Your task:
Repeat every record exactly, omitting the pictures.

The data:

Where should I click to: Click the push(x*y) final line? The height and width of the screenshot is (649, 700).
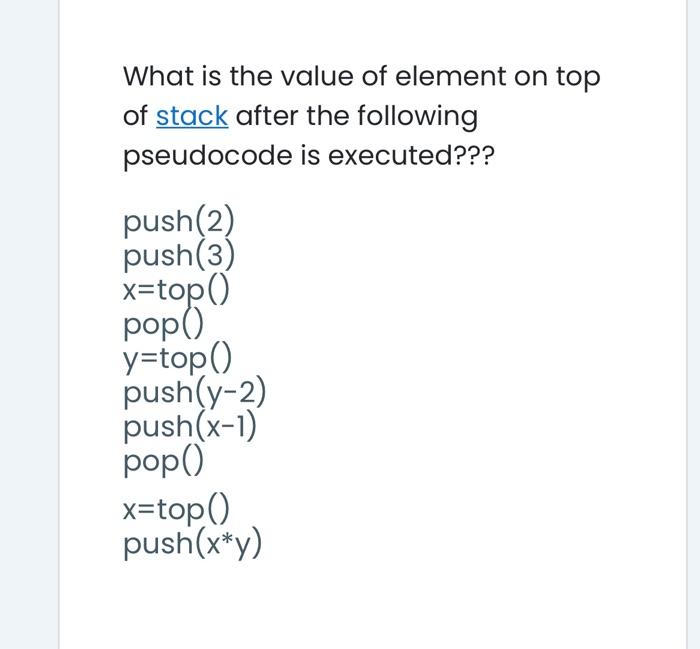(x=193, y=543)
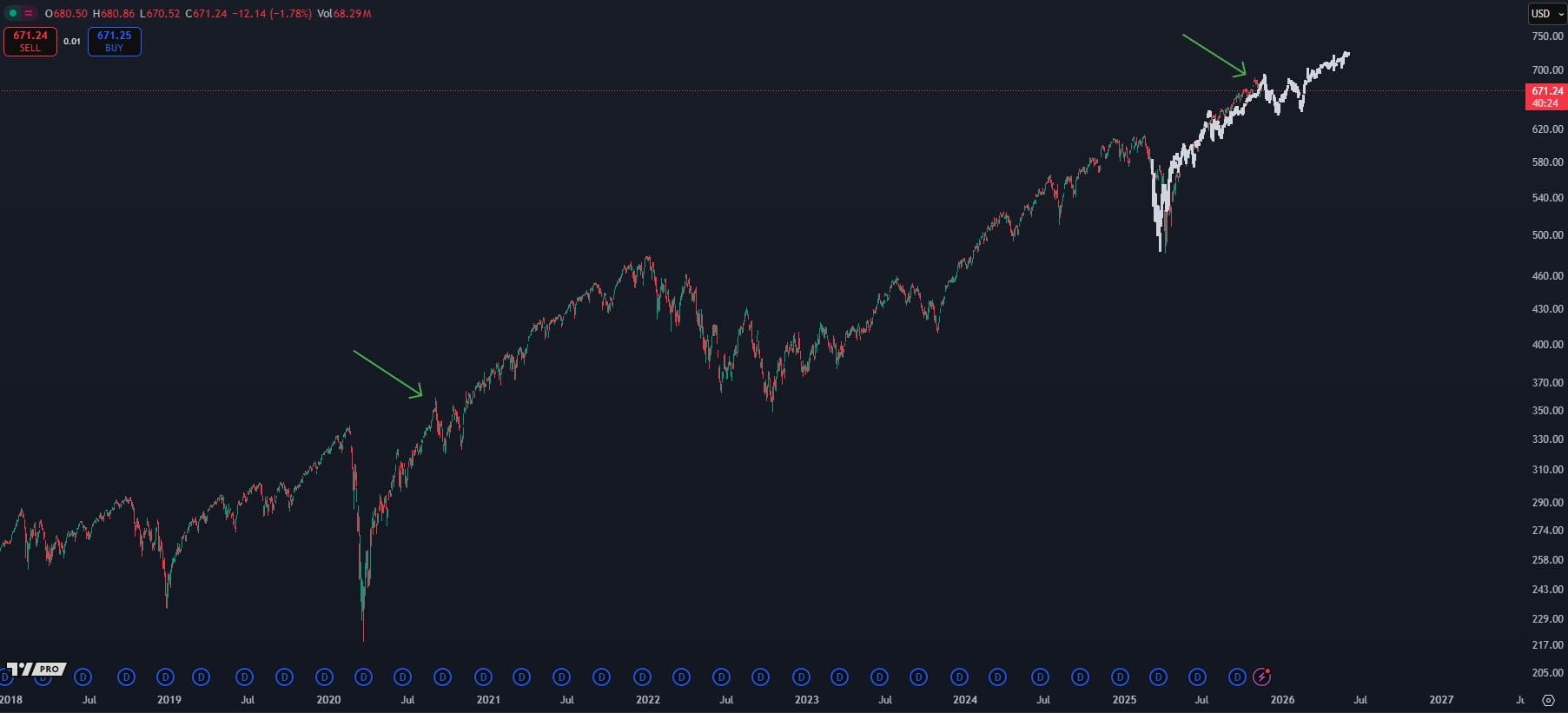
Task: Click the pink approximate-equals data icon
Action: point(29,13)
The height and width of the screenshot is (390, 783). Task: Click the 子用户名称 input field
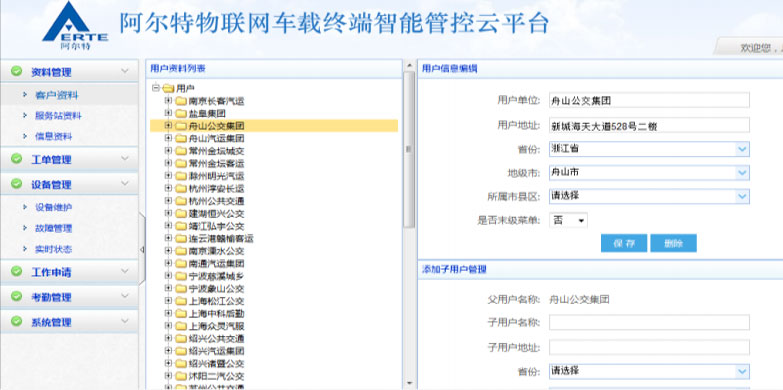tap(649, 323)
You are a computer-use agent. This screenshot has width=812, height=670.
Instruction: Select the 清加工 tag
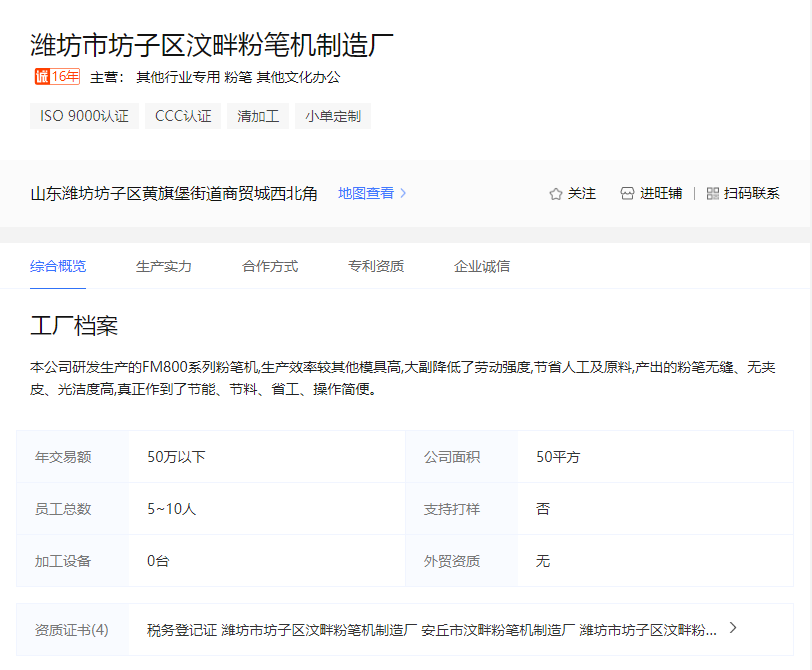point(257,116)
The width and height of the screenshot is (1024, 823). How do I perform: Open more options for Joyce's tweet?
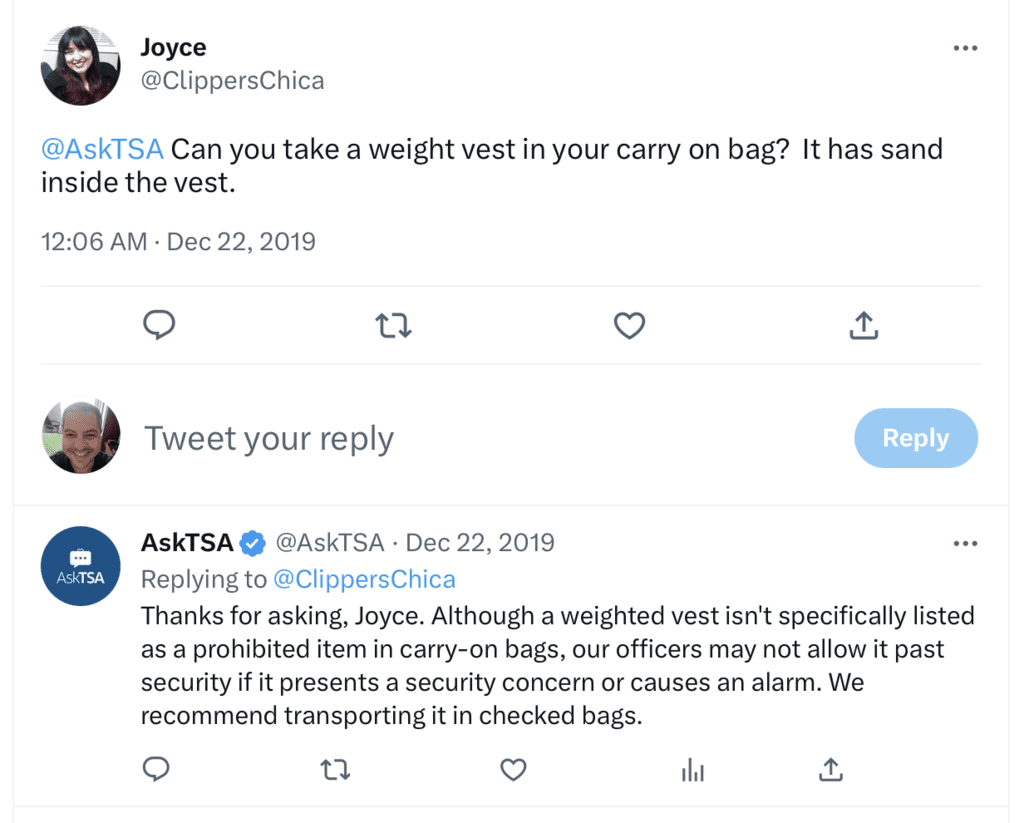coord(965,49)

Output for this exercise:
Where should I click to: Click the push(x*y) final line? The height and width of the screenshot is (649, 700).
(x=193, y=543)
Task: Click the pink approximate-equals data icon
Action: point(29,13)
The height and width of the screenshot is (390, 783). Task: Click the 子用户名称 input field
tap(649, 323)
You are a computer-use agent. This screenshot has width=812, height=670.
Instruction: Select the 清加工 tag
point(257,116)
The width and height of the screenshot is (1024, 823). How do I perform: Open more options for Joyce's tweet?
coord(965,49)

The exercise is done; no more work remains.